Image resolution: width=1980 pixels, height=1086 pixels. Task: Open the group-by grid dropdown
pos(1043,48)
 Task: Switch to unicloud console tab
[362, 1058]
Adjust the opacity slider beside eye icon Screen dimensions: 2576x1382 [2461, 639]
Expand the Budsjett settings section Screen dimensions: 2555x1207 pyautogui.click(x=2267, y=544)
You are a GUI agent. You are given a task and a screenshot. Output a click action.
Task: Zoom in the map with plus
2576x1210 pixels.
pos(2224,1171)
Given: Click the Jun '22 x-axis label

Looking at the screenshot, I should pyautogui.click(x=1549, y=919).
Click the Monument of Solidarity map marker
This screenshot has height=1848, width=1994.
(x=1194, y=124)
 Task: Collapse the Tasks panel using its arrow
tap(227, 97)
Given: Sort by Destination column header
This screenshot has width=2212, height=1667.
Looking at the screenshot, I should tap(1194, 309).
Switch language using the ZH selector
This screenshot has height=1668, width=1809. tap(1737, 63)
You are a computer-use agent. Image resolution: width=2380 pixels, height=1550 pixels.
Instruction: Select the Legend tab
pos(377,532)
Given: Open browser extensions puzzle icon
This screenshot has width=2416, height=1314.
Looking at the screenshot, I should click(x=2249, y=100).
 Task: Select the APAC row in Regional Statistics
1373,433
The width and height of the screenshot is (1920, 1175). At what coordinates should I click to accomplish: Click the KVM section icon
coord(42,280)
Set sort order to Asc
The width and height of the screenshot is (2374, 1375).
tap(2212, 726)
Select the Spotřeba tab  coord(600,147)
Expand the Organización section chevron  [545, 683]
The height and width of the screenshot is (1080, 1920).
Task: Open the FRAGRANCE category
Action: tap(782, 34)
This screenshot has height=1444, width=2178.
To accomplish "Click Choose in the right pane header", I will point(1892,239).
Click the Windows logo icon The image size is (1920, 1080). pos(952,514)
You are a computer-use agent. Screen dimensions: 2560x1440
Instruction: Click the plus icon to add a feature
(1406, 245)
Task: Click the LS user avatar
****************
The records above need to be duplicated. Keep every word unchanged.

Image resolution: width=1980 pixels, height=1086 pixels. Task: Open the group-by grid dropdown
pos(1043,48)
 Task: Switch to unicloud console tab
[362, 1058]
Adjust the opacity slider beside eye icon Screen dimensions: 2576x1382 [2461, 639]
Expand the Budsjett settings section Screen dimensions: 2555x1207 pyautogui.click(x=2267, y=544)
You are a GUI agent. You are given a task and a screenshot. Output a click action.
Task: Zoom in the map with plus
2576x1210 pixels.
pos(2224,1171)
Given: Click the Jun '22 x-axis label

Looking at the screenshot, I should pyautogui.click(x=1549, y=919).
Click the Monument of Solidarity map marker
This screenshot has height=1848, width=1994.
(x=1194, y=124)
 Task: Collapse the Tasks panel using its arrow
tap(227, 97)
Given: Sort by Destination column header
This screenshot has width=2212, height=1667.
Looking at the screenshot, I should tap(1194, 309).
Switch language using the ZH selector
This screenshot has height=1668, width=1809. tap(1737, 63)
You are a computer-use agent. Image resolution: width=2380 pixels, height=1550 pixels.
Instruction: Select the Legend tab
pos(377,532)
Given: Open browser extensions puzzle icon
This screenshot has width=2416, height=1314.
Looking at the screenshot, I should click(x=2249, y=100).
 Task: Select the APAC row in Regional Statistics
1373,433
The width and height of the screenshot is (1920, 1175). At what coordinates should I click to accomplish: Click the KVM section icon
coord(42,280)
Set sort order to Asc
The width and height of the screenshot is (2374, 1375).
tap(2212, 726)
Select the Spotřeba tab  coord(600,147)
Expand the Organización section chevron  [545, 683]
The height and width of the screenshot is (1080, 1920).
Task: Open the FRAGRANCE category
Action: tap(782, 34)
This screenshot has height=1444, width=2178.
To accomplish "Click Choose in the right pane header", I will point(1892,239).
Click the Windows logo icon The image size is (1920, 1080). pos(952,514)
You are a computer-use agent. Screen dimensions: 2560x1440
Instruction: Click the plus icon to add a feature
(1406, 245)
Task: Click the LS user avatar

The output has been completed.